Verilog error when making alu : is not a constant

Question

I am making an ALU, and I get an error. Why does it happen? The error message is:

sel is not a constant

module ALU(A,B,sel,aluout);
    input [3:0] A, B;
    input sel;
    output [7:0] aluout;
    wire c1;
    
    if(sel==0)
        begin
        fourbit_adder(A,B,Ci(1'b0),aluout,Co(c1));
        end
    else 
        begin 
        mult4(A,B,aluout);
        end

endmodule

module TB_multiplier(
);
    
    reg [3:0] m;
    reg [3:0] q;
    reg Sel;
    wire [7:0] p;
    
    ALU mult4_module(.p(p), .m(m), .q(q), .Sel(Sel));
    
    initial begin
    m = 4'b0000; q = 4'b0000; Sel = 1'b0;
    
    #5 m = 6; q = 7; Sel = 0;
    #5 m = 6; q = 7; Sel = 1;
    #5 m = 3; q = 5; Sel = 0;
    #5 m = 3; q = 5; Sel = 1;
    
    end

endmodule

Answer 1

fourbit_adder is a block of hardware. mult4 is another block of hardware.
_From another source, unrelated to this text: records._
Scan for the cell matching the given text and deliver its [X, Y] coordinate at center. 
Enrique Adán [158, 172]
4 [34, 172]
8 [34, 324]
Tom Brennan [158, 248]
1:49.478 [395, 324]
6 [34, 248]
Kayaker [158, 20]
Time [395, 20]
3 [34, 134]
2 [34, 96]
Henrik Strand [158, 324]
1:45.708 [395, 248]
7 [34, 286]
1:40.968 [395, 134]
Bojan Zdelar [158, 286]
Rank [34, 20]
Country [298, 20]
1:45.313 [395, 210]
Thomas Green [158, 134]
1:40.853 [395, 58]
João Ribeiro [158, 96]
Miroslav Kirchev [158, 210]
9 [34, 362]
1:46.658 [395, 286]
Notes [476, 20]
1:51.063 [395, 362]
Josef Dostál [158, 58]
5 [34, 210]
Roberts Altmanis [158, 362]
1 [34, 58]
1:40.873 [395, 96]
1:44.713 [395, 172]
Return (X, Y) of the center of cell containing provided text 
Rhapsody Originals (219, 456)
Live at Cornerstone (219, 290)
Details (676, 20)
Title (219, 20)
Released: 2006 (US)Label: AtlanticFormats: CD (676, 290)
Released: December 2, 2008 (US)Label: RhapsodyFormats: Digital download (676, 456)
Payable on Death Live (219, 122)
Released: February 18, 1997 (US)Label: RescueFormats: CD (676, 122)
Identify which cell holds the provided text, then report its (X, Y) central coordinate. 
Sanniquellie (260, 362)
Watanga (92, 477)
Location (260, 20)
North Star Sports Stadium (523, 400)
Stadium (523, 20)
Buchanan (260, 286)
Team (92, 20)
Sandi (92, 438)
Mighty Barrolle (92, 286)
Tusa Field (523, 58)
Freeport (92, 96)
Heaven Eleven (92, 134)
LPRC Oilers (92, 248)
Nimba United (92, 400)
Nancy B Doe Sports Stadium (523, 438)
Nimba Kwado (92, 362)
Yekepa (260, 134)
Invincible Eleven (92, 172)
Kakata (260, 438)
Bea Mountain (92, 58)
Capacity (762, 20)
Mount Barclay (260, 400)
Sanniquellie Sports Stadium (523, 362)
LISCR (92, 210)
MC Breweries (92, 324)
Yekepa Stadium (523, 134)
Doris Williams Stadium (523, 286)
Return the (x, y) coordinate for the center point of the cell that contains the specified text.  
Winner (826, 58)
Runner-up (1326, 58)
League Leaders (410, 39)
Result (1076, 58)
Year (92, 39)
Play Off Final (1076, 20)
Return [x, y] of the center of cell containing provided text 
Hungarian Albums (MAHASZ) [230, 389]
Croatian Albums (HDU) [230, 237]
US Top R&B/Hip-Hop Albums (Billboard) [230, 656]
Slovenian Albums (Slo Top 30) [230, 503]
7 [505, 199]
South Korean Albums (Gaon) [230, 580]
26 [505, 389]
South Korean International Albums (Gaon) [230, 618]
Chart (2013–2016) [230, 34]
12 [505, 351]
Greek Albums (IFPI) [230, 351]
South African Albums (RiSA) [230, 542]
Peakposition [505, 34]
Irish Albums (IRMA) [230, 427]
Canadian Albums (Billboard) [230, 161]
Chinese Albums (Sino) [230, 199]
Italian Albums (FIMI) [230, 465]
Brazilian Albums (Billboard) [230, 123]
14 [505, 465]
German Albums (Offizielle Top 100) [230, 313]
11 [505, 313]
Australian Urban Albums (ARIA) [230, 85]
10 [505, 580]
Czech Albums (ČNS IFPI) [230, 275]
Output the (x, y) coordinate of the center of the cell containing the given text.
Your code is asking for fourbit_adder to be present when sel is 0 and mult4 to be present when sel is 1. That breaks the laws of physics. Hardware cannot magically appear and disappear.

You need to instantiate both blocks unconditionally:

fourbit_adder(A,B,Ci(1'b0),aluout_fourbit_adder,Co(c1));
mult4(A,B,aluout_mult4);

and then drive your aluout output using a multiplexor, whose output is selected by your sel input, eg something like:

assign aluout = sel ? aluout_mult4 : aluout_fourbit_adder;

(I have not tested this. This is just to give you a general impression.)